At dusk on the fifteenth day, Yan reached the summit of a rise. The exhaustion he displayed was no longer a disguise.

He drew his bronze sword.The steel trembled.A sharp lament cut through the damp air.

The sound did not seem a call to battle… but the anticipated mourning of thousands of souls.

Feng and the Old General Xiang took their places at his sides, forming a triangle of iron beneath the rain.

—The moment has come —said the Old General, straightening his back as though the years had vanished—. The mud reaches their knees. The Huai roars at their backs.

—The vanguard awaits your command —Feng added, his eyes shining in a way that was not human—. Shall we give the signal?

Yan looked at his torn hands. Then the valley.

He felt the jade burn within his chest… as though each heartbeat were a warning he had already chosen to ignore.

—We made them run until they were spent —he said, feeling mercury burn through his lungs—.Now, under the command of the Phoenix, we will bury them.

—Uncle, take the left flank.—Feng, cut off their retreat to the river.

Yan inhaled deeply.

He knew he was pronouncing a sentence that condemned him as well.

—I want no prisoners.Only silence.

Part VI: The Requiem of the Two Hundred Thousand

In Chengfu, a burning stab pierced Yue's Crimson Jade.

Before giving the final signal, she entered the inner chamber. There, Qu, Liang, and little Bo rested under Lian's watch.

Yue knelt and wrapped her arms around her children.

—Look at them, Lian —she whispered—. The world believes that today an army dies. But we know that today a legacy is born.Your father raises his sword.The ground you tread has been bought with the pride of a dragon.

And with the blood of men who will never know your names.

—They will be safe, my lady —Lian replied—. The eclipse has passed. Now only the storm remains.

Yue kissed each child's forehead, feeling Bo's third heartbeat against her chest.

The child did not move. He did not cry.He simply breathed with a calm that unsettled even his mother.

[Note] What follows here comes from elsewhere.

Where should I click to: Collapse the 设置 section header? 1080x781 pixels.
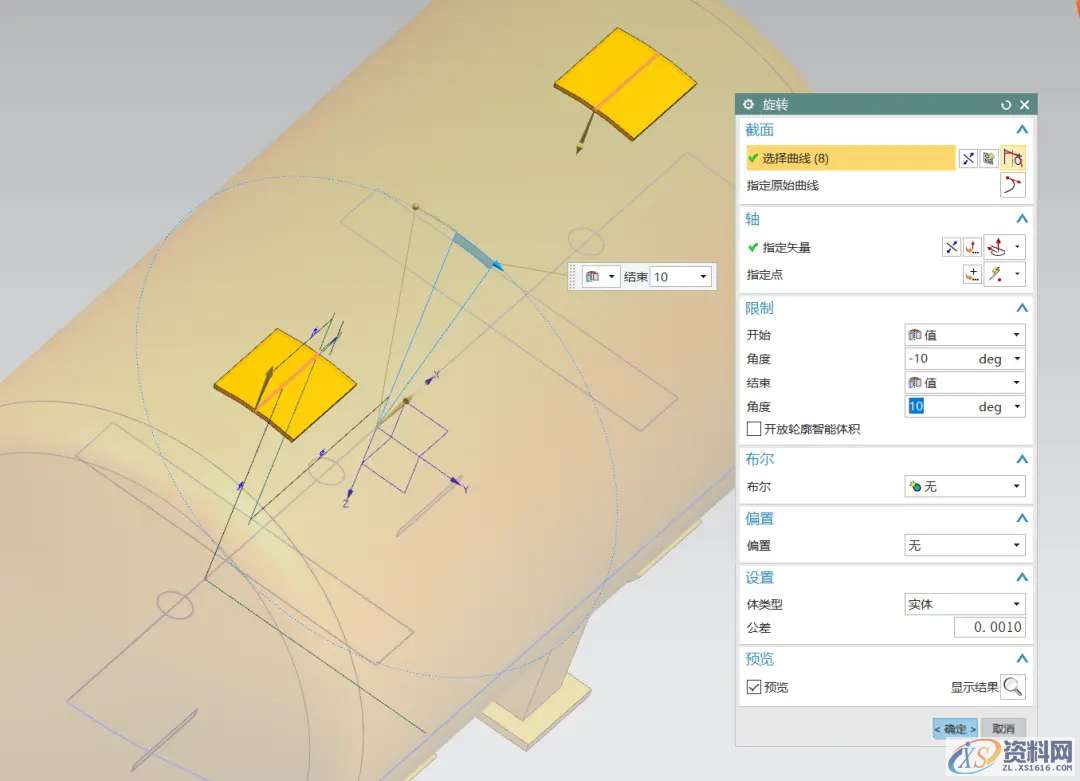tap(1021, 577)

She rose with a resolve that made the lamps tremble.

—It is time for Li Xin to learn something —she murmured—.Chu is not conquered.Chu buries.

In the capital, Li Yuan read the latest report with a triumphant smile:

"The enemy has lost all cohesion.The Xiang are nothing but a paper myth."

Li Yuan did not know that, in that instant, Yan raised his hand toward the gray sky.

And in that gesture, two hundred thousand men ceased to be soldiers.

They became the fertilizer of vengeance.

For some victories are not celebrated…they are survived.